Why Detention 101?
So, why did I make a film that had to be shot during a pandemic without the ability to be with actors in the same room? And why this film in particular? These are the things that I reflect upon when I think about all the work that went into this film that likely very few people will see…that’s the truth about the indie film world. One thing I can tell you is that it helped me keep going despite the fact that I truly felt humanity was collapsing in on itself.
Well, there were a ton of reasons. First and foremost, I was hoping to have the funds to make the film THE GHOST IN THE ATTIC (formerly known as PINK MIST) and the pandemic squashed any hope for that. And I was crushed. Really crushed at the thought that I’d never get to make a film again. That’s what it felt like anyway. So, I felt like I had to prove myself wrong. I WAS going to make a film again and I was going to do it right NOW. Not wait around for things to be better. Not wait around for someone to green light the project.
There were a few actors that had already agreed to be in my next film so I decided I should include them in my crazy endeavor because (a) they are good people and (b) I hate to disappoint anyone. I promised they would be in a film, so they WOULD BE IN A FILM.
Then the question was, what the heck was I going to make? It takes years to really hone a good script and I didn’t have that sort of time. I needed to get making something. So I decided stream of consciousness would work best. And so, I reached into my crazy sub-conscious and all it came back with was The Breakfast Club. I mean every day, more and more I felt that I was sitting in detention (#lockdown) only I wasn’t a high school student, I was an adult. And then I thought what if a bunch of adults were in detention…ongoing detention. This of course is similar to home incarceration. So it began there.
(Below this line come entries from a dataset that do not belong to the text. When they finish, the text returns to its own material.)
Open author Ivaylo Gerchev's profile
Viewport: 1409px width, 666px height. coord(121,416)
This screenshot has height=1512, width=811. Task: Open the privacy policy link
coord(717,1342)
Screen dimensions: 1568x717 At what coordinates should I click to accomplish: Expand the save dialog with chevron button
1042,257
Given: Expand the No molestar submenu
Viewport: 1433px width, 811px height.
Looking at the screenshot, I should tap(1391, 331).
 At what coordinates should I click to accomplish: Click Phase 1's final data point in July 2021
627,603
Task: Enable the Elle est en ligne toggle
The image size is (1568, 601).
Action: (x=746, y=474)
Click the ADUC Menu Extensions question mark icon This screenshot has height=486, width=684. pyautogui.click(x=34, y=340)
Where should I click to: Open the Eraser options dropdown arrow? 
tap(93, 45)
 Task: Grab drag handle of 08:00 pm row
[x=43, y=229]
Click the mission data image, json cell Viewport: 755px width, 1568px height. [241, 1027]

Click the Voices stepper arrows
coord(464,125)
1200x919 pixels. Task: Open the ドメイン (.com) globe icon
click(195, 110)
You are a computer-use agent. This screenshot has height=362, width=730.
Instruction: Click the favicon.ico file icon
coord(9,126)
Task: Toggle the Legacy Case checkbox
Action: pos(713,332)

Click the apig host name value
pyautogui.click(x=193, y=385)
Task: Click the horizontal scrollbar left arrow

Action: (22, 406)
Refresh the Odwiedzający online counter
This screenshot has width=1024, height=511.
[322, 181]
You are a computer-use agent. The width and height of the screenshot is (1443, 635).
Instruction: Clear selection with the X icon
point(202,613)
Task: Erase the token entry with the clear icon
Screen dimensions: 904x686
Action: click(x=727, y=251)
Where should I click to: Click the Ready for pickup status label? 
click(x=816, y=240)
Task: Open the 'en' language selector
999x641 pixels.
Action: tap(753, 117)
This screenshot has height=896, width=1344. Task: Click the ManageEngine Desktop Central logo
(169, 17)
And then, I started to write a stream of conscious script. A very honest stream of conscious script. Everything that had been plaguing me about the world since the pandemic began a few months before I wrote the script (films take forever to make when you are the chief, cook and bottle washer) and all the different points of view about that world and it’s issues coming to all of us through social media and the news. This film is not about COVID at all. That was something I found odd about my writing. Never once was that a prominent topic my mind went to. My mind had sort of accepted this virus ridden world (or maybe it just couldn’t wrap itself around it) and it just never came up as I wrote and wrote and wrote. I wrote 95% of this script in one sitting. It just poured out of me. It’s not Pulitzer Prize winning writing, but it’s honest and each character is in some way a part of me or a part of what my brain was reflecting on. There is only one reference that eludes to the virus and that was added in towards the end of the film because I needed to break a scene up. It’s random and comes out of nowhere but I realized as I did it that this is exactly what the virus did. It was a random thing, came out of nowhere and affected all of our lives.
It’s amazing what your subconscious mind can reveal and how humorous it can be about those revelations.